- [提示された抜粋]:

▶

結論 本件審判の請求は、成り立たない。 
理由 第1 手続の経緯
本願は,平成19年2月20日に特許出願されたものであって,平成20年9月12日付けで拒絶査定がされ,これに対し,同年10月30日に拒絶査定不服審判の請求がなされるとともに,同年11月14日付けで手続補正(以下,「本件補正1」という。)がなされ,さらに,同年12月1日付けで手続補正(以下,「本件補正2」という。)がなされたものである。そして,平成21年11月11日付けで審尋がなされ,回答書が平成22年1月15日付けで請求人より提出されたものである。


第2 本件補正1についての補正却下の決定

[補正却下の決定の結論]
本件補正1を却下する。

[理由]
1 本件補正1による補正後の請求項3に記載された発明
本件補正1は,特許請求の範囲を補正するものであって,そのうち請求項3についてする補正は,補正前の特許請求の範囲(平成20年1月28日付けで補正されたもの。以下,同様。)の
「【請求項3】 透明導電膜および透明光学膜の少なくともいずれか一方の膜厚計測が可能な膜厚計測装置であって,
製造ラインを搬送される基板上に製膜された透明導電膜または透明光学膜に膜面側から光を照射する光照射手段と,
前記透明導電膜または前記透明光学膜で反射された反射光を検出する光検出手段と,
検出した反射光から予め設定されている2つの色評価値を計測する色計測手段と,
2つの前記色評価値と膜厚とが関連付けられている膜厚特性を用いて,計測した2つの前記色評価値によって決定される膜厚を求める膜厚計測手段と
を具備する膜厚計測装置。」

「【請求項3】 透明導電膜および透明光学膜の少なくともいずれか一方の膜厚計測が可能な膜厚計測装置であって,
製造ラインを搬送される基板上に製膜された透明導電膜または透明光学膜に膜面側から光を照射する光照射手段と,
前記透明導電膜または前記透明光学膜で反射された反射光を検出する光検出手段と,
検出した反射光を赤,緑および青の三色の光に分光し,分光した三色の光から演算により予め設定されている2つの色評価値を求める色計測手段と,
2つの前記色評価値から定義される直交座標系において特定された膜厚特性を用いて,計測した2つの前記色評価値によって決定される膜厚を求める膜厚計測手段と
を具備する膜厚計測装置。」
と補正するものである。

上記補正は,補正前の「検出した反射光から予め設定されている2つの色評価値を計測する」ことについて,「検出した反射光を赤,緑および青の三色の光に分光し,分光した三色の光から演算により予め設定されている2つの色評価値を求める」と限定し,補正前の「2つの前記色評価値と膜厚とが関連付けられている膜厚特性」を,「2つの前記色評価値から定義される直交座標系において特定された膜厚特性」と限定したものである。

◀

- [指示 1]:
審決文のうち「結論 本件審判の請求は、成り立たない。」から始まり「人より提出されたものである。」で終わる部分を、一字も変えずに書き写してください。
審決文とレコードは互いに関係がない。

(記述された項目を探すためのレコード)
▶

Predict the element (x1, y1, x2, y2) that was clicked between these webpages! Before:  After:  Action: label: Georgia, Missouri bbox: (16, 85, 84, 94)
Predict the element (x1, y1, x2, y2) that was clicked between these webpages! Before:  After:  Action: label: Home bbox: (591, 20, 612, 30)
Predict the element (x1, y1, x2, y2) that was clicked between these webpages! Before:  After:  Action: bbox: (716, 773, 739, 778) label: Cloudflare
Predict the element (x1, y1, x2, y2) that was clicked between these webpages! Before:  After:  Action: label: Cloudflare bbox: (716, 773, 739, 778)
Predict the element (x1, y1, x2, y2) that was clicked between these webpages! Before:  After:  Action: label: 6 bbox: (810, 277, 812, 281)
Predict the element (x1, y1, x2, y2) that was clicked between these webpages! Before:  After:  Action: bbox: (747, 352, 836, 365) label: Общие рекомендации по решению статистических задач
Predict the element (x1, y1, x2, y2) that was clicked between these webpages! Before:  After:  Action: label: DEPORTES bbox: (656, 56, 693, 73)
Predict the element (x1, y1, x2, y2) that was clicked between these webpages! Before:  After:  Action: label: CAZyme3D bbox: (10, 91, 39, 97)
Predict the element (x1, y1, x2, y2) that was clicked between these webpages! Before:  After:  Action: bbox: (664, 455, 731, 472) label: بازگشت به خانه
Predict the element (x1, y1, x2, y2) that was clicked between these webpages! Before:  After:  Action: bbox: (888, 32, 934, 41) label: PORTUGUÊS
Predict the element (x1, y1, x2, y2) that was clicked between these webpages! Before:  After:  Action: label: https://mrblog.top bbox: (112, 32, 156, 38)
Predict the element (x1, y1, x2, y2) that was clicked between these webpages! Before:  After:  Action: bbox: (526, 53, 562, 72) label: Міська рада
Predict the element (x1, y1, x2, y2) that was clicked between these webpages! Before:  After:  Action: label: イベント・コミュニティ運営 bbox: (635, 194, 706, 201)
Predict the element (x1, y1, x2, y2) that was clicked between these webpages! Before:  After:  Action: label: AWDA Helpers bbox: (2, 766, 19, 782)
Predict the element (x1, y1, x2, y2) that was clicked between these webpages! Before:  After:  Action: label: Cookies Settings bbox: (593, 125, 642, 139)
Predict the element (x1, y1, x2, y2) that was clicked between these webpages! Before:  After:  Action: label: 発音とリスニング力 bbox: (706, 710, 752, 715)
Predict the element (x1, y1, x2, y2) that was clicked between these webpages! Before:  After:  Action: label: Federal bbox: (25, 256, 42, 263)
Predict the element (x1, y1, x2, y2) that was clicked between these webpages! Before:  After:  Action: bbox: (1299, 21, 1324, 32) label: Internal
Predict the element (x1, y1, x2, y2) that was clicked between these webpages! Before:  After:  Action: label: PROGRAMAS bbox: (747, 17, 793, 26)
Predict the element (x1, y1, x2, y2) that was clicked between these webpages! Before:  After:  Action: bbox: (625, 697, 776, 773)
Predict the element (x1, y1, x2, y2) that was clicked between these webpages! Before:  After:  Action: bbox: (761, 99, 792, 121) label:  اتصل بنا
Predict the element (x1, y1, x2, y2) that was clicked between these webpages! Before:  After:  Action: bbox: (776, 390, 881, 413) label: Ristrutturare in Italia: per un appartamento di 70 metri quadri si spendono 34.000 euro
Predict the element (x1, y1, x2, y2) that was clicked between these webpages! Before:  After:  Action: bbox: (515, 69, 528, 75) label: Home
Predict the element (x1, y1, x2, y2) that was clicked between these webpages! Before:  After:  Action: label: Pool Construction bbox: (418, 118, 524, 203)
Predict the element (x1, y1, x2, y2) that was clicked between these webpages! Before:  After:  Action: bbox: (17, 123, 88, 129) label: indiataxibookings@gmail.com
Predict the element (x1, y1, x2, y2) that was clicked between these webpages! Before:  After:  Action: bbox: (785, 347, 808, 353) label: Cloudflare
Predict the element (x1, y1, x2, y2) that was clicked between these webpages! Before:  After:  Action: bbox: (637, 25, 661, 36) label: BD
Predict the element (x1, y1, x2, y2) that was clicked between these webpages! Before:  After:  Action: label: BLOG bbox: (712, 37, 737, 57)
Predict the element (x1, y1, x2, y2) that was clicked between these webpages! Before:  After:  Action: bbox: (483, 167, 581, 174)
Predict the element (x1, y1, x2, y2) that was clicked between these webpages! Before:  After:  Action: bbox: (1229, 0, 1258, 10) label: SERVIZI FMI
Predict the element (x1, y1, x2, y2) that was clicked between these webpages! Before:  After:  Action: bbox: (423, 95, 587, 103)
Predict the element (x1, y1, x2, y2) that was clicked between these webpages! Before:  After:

◀

- [指示 2]:
レコードの先頭から始まり「778) label: Cloudflare」を含む行で終わる範囲(両端の行を含む)について、「clicked」を「selected」に置き換え、ほかは一切変えずにその範囲の行だけを書き直すこと。

- [完全な解答 1]:
結論 本件審判の請求は、成り立たない。 
理由 第1 手続の経緯
本願は,平成19年2月20日に特許出願されたものであって,平成20年9月12日付けで拒絶査定がされ,これに対し,同年10月30日に拒絶査定不服審判の請求がなされるとともに,同年11月14日付けで手続補正(以下,「本件補正1」という。)がなされ,さらに,同年12月1日付けで手続補正(以下,「本件補正2」という。)がなされたものである。そして,平成21年11月11日付けで審尋がなされ,回答書が平成22年1月15日付けで請求人より提出されたものである。

- [完全な解答 2]:
Predict the element (x1, y1, x2, y2) that was selected between these webpages! Before:  After:  Action: label: Georgia, Missouri bbox: (16, 85, 84, 94)
Predict the element (x1, y1, x2, y2) that was selected between these webpages! Before:  After:  Action: label: Home bbox: (591, 20, 612, 30)
Predict the element (x1, y1, x2, y2) that was selected between these webpages! Before:  After:  Action: bbox: (716, 773, 739, 778) label: Cloudflare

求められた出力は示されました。